At least the cod-Sapphic duo discovered the capricious nature of British fandom early in their careers. How must Craig David feel? Six months ago, he was feted by Bono and Elton John and tipped to break into America. Then his second album, Slicker Than Your Average, puzzlingly underperformed. The Albert Hall is far from full. To paraphrase an old gag, the bouncers aren't exactly outside throwing them in, but nor do they have their hands full.

There are screams, but no pandemonium. That at least is explicable. David's shtick requires you to buy the idea that an inoffensive Southampton youngster is, in fact, a perpetually tumescent loverman. Confronted with David in the flesh, disbelief is impossible to suspend. "People say I'm squeaky clean," he snarls, but he snarls it clad in spotless white clothes. You could eat your dinner off him. He sings of "getting more tongue" but demurely leaves the stage to remove his jacket.

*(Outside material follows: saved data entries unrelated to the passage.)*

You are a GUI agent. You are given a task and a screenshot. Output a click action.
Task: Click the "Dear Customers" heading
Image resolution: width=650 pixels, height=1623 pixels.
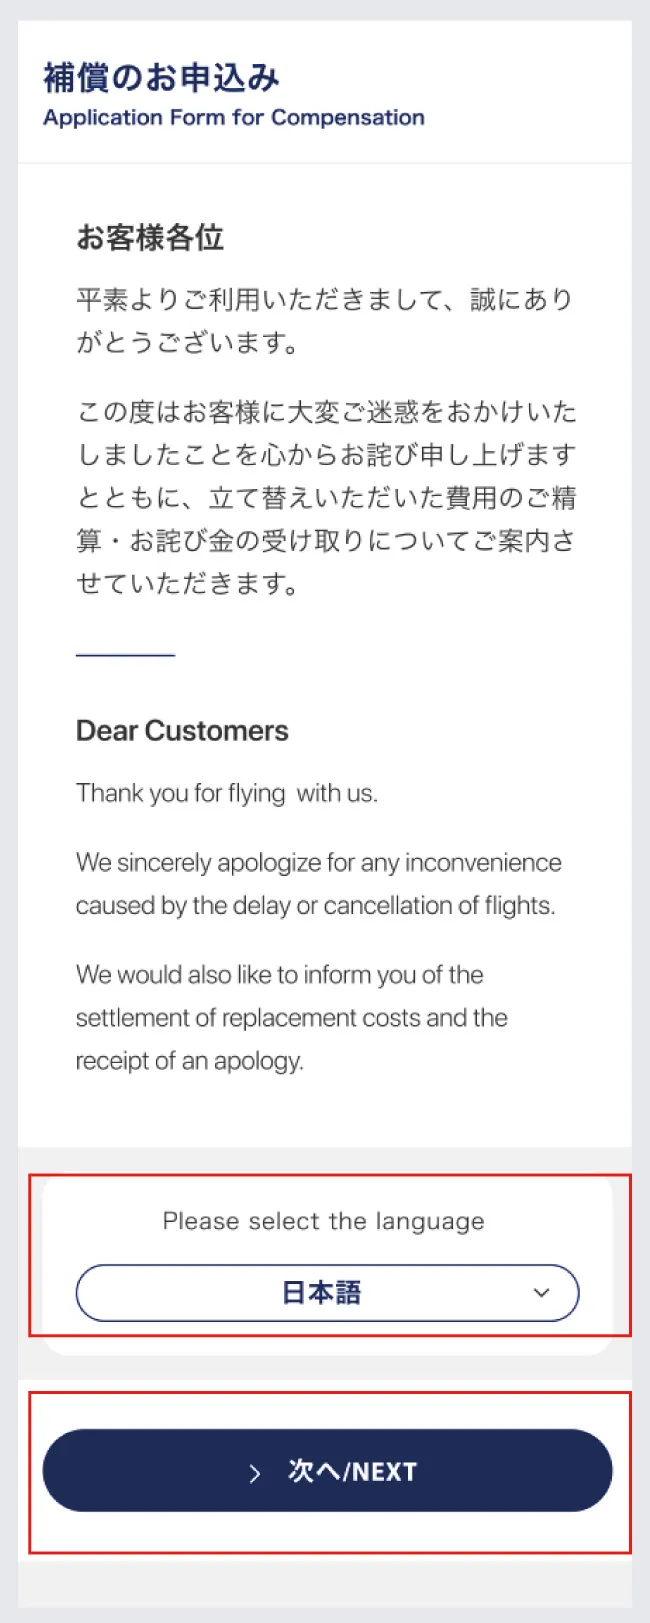[x=182, y=731]
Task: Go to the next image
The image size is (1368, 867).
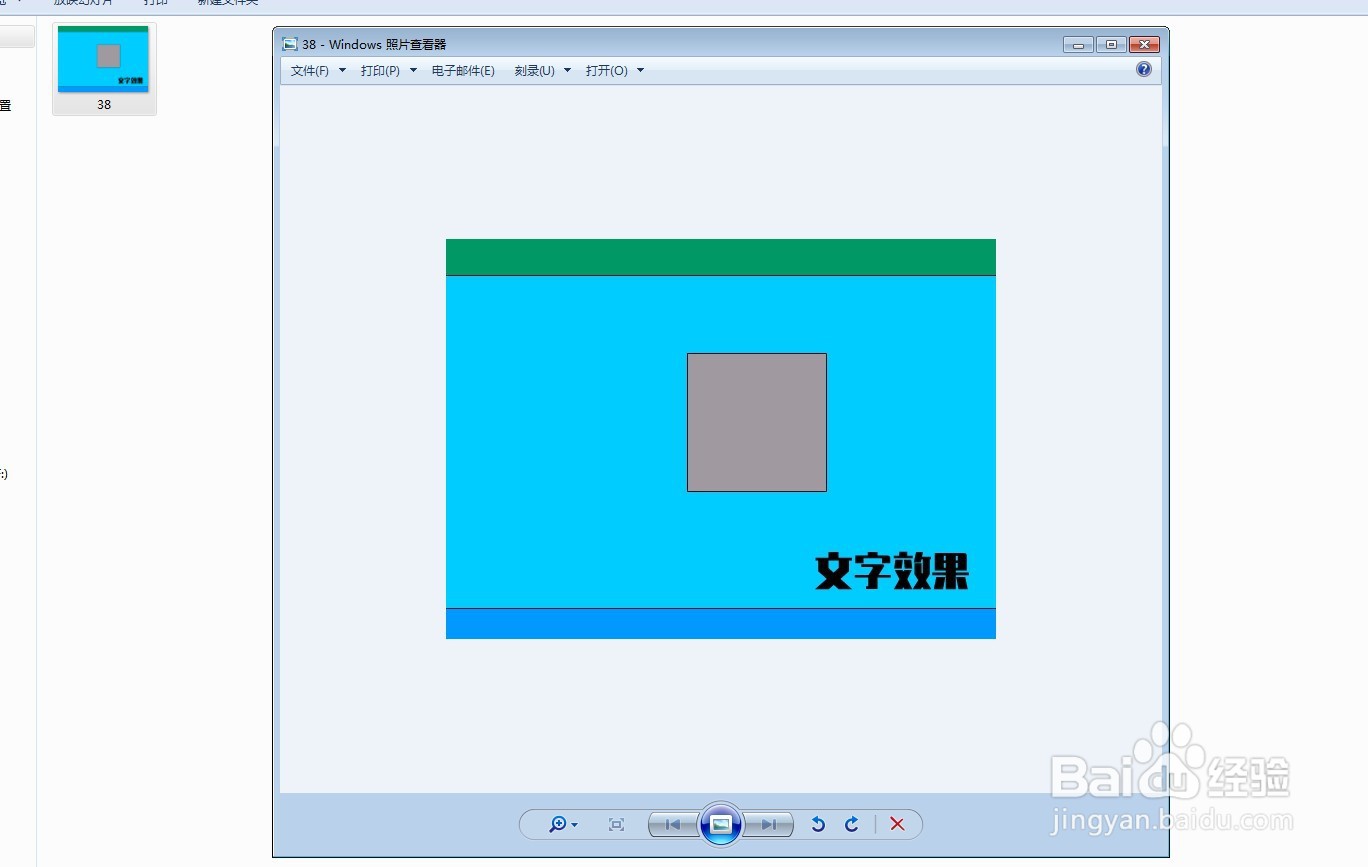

In the crotch-grabbing world of R&B, David is as prim as a Victorian miss. On record the disparity seems knowing; live it is merely perplexing. Perhaps his confused fans have fled to horrible old Daniel Bedingfield, a pudgy Christian offering a milder take on David's sound and none of the priapic posturing.

Or perhaps the reason for David's wane is less complex. When he performs his new songs, everything flags. It is not his performance, which is note-perfect, but the material. Written with one eye on America, it lacks the idiosyncratic charm of the songs that made him famous. However daft the lyrics of Fill Me In, its chorus is unforgettable, its sound unlike anything else. The audience bellow along. Another song like that, and the fickle British public may be won round once more.